In an ideal foodie world (and I use that term without derision, for I consider myself one), we would have the shortest possible food supply chain in all circumstances; that is, we would all be getting our food fresh, direct from the farmer/grower, and prepared ourselves in such a way to maintain optimum taste and nutritional content.
Our diets would be composed of the bounty of home gardens and orchards, supplemented by the wares of local growers vending at farmers markets. We would get through our cold Midwestern winters by growing storage vegetables, and canning, drying or freezing everything else we needed.
We would have no use for a traditional grocery store, and would have no desire to pay for all the man hours, fossil fuel and infrastructure required to ship our food its average 1,400 miles from the field to our table; or to manufacture farm products into unrecognizable, shelf-stable morsels wrapped in cellophane packaging.

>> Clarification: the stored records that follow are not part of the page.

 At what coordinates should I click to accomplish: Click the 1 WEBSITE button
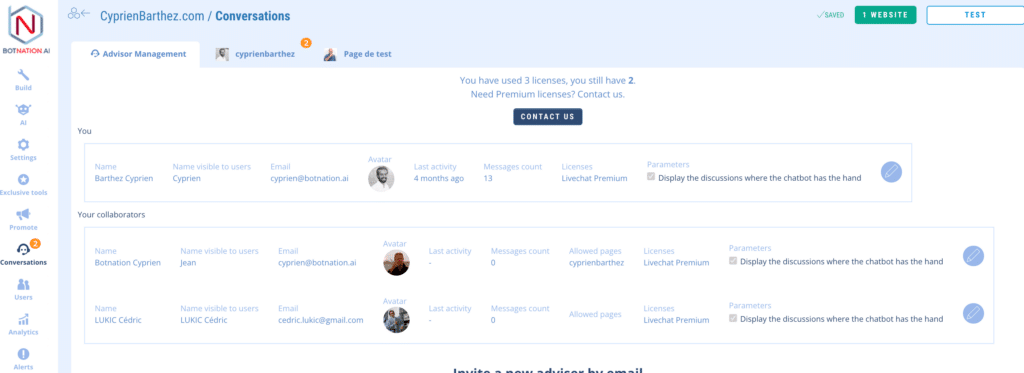(886, 15)
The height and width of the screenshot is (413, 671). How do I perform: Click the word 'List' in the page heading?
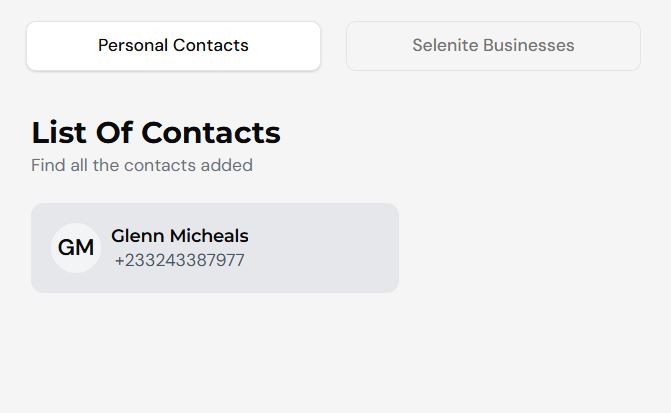click(59, 133)
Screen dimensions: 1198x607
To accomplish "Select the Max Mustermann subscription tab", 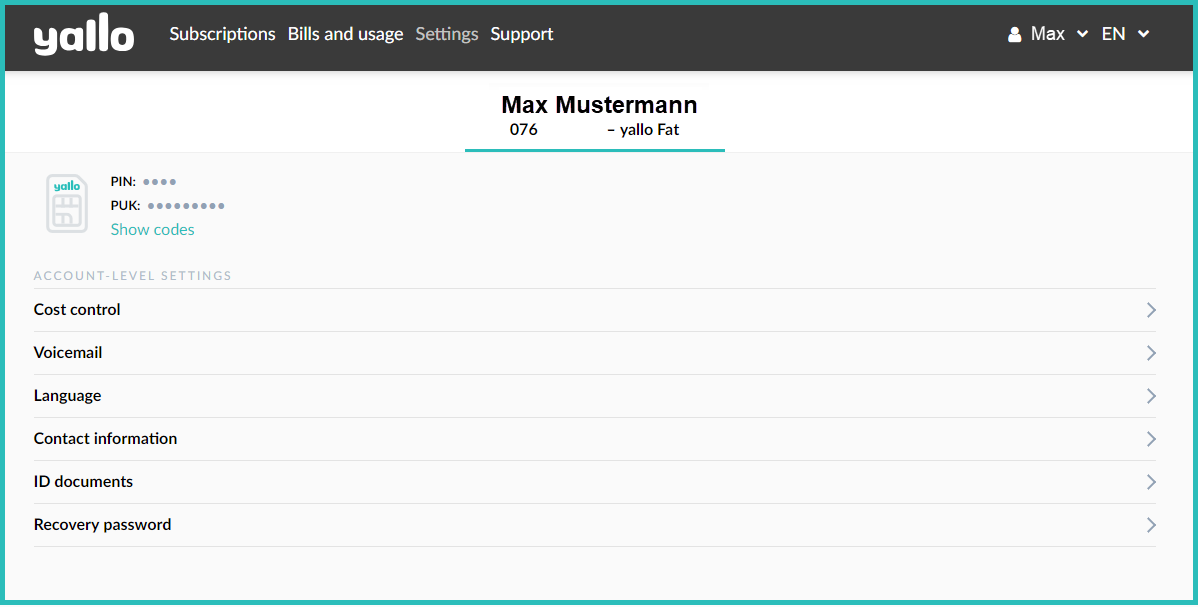I will pos(595,116).
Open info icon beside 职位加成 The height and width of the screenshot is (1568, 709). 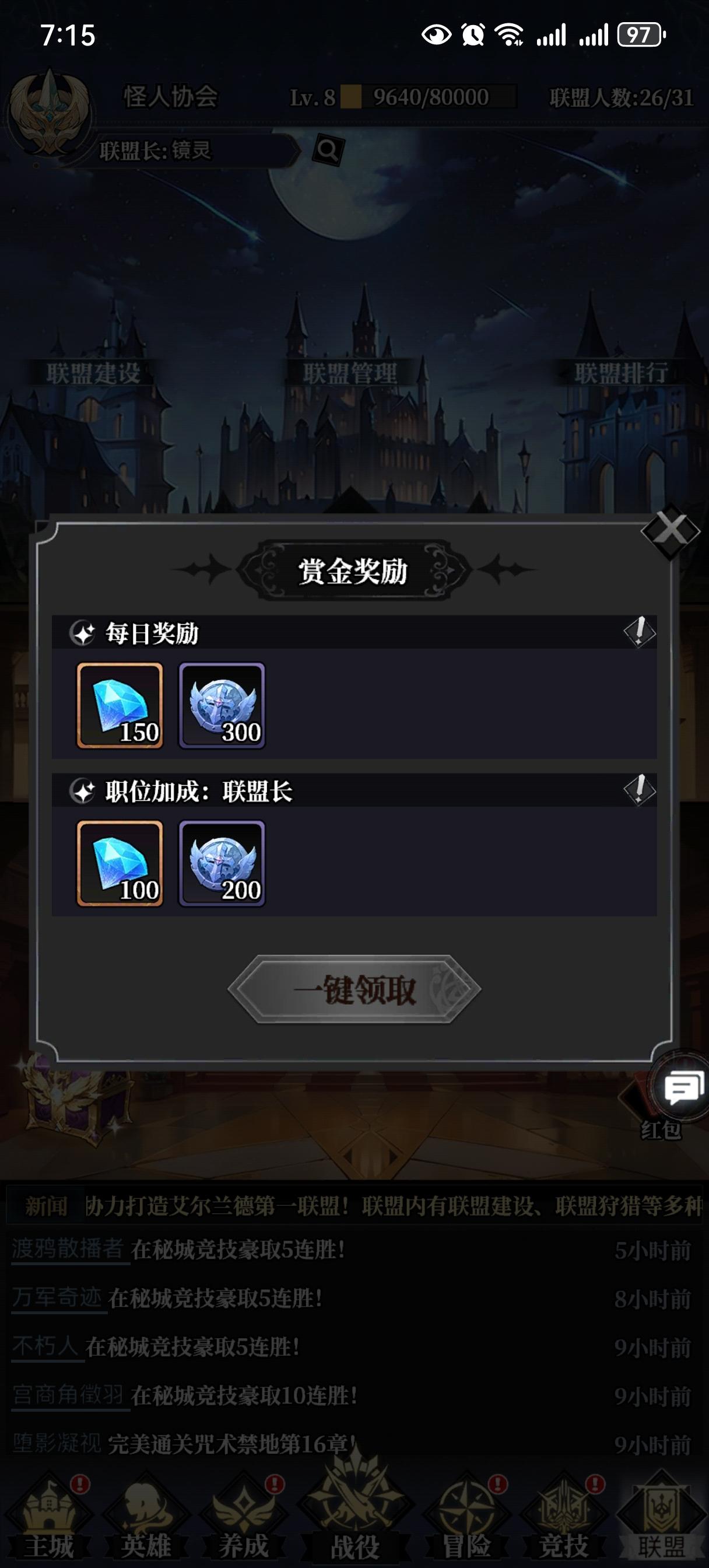[639, 790]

In short, we would have no middle men between the person who produces the food product and the person who consumes it; a supply chain with only two links, or even fewer when grower and eater are one and the same person. But do we really want to eliminate the middle man?
Lets get real. It is not an ideal foodie world, and eating local is a labor of love that can take a lot of time and effort. Many people do not have the land, and most people do not have the desire, to grow their own food. Farmers markets still only sell a tiny fraction of the total volume of food American consumers buy. And with either of these schemes, we would be climatically limited in what we could grow.
Here in northern Illinois, we have relatively short seasonal windows when fresh fruits and vegetables are ripe and ready for immediate use. We would generally have to preserve what we need for the other 11 months, but many people dont like canned food, and there are very few folks left who even know how to do it. We would have to go completely without bananas, mangoes, pineapples and even coffee. Perish the thought!
It seems to me grocery stores are not going anywhere because, in this global marketplace, we can obtain an affordable, consistent supply of a huge diversity of fresh foodstuffs all year long. Much of it is conventionally grown and shipped internationally, but people are simply unwilling to give up that luxury.
I dont even know what kind of nutritional ramifications the widespread unavailability of much fresh produce would have on our already obese society. Large-scale food manufacturing is not likely to disappear, either. Although things like bread, ice cream and strawberry jam can all be made at home quite readily, people consider this type of home-scale food manufacture drudgery, just as they do food preservation. Plus, for a variety of reasons, many folks only go food shopping once a month. If it werent for convenient, shelf-stable foods, their cupboards would soon be quite bare.
All this tells me that food supply chain middle men are also here for the long haul (pardon the pun) to supply the grocers and manufacturers we have come to rely on.
In many foodie and sustainable agriculture circles, middle men often get a very bad name as being greedy corporate types who want nothing more than to take the largest possible portion of every consumer dollar, thus stealing away what little the farmer gets to put into his or her pocket. Well, middle men are not thieves. They can provide valuable services that must otherwise be replaced by the grower or by the consumer.
Everyone needs to make a profit to stay viable, and you may argue whether their pricing structures are fair, but, when it comes down to it, Ill bet most farmers do not want to get rid of middle men in the food supply chain. Farmers are not practiced in distribution, whereas middle men know how to manage the transport infrastructure in a way that gets products to market as quickly and efficiently as possible.
As a matter of fact, I know quite a few people involved in Illinois sustainable agriculture who are trying to encourage more middle men to get involved in the organic and specialty food market in response to the current lack of regional collection, handling and distribution sites. Even local food can require shipping, depending on your perception of local.
Middle men can definitely be an important resource to farmers. One Chicago-based produce distributor is working with farmers in the region to teach them about post-harvest handling and coordinating production to achieve the necessary quantity, quality and consistency to sell into volume markets, such as restaurants and grocery store chains. After all, if a distributor is going to pay for the labor, fuel and depreciation required to drive to downstate Illinois and purchase produce, that truck is going to have to come back with more than two boxes of zucchini, a bushel of tomatoes at various stages of maturity or a handful of culinary herbs, to make that trip worthwhile.
So, if small farmers and middle men cooperate, they can actually expand markets for farm products and add an element of stability to farm income that is otherwise very hard to obtain. It becomes a profitable and educational arrangement for both parties.
The bottom line is that we foodies can keep trying to eat and proselytize our way toward an idealized vision of local, sustainable food, but we need to realize that true system change is driven by widespread demand and market economics.
The existing food supply chain is not going to rearrange itself quickly or easily, but the more efforts we put toward inciting change from within and encouraging the different links to cooperate and learn from one another, the more likely we are to get this plodding behemoth to start making baby steps toward a more regional system of efficient distribution and sustainably-produced foods.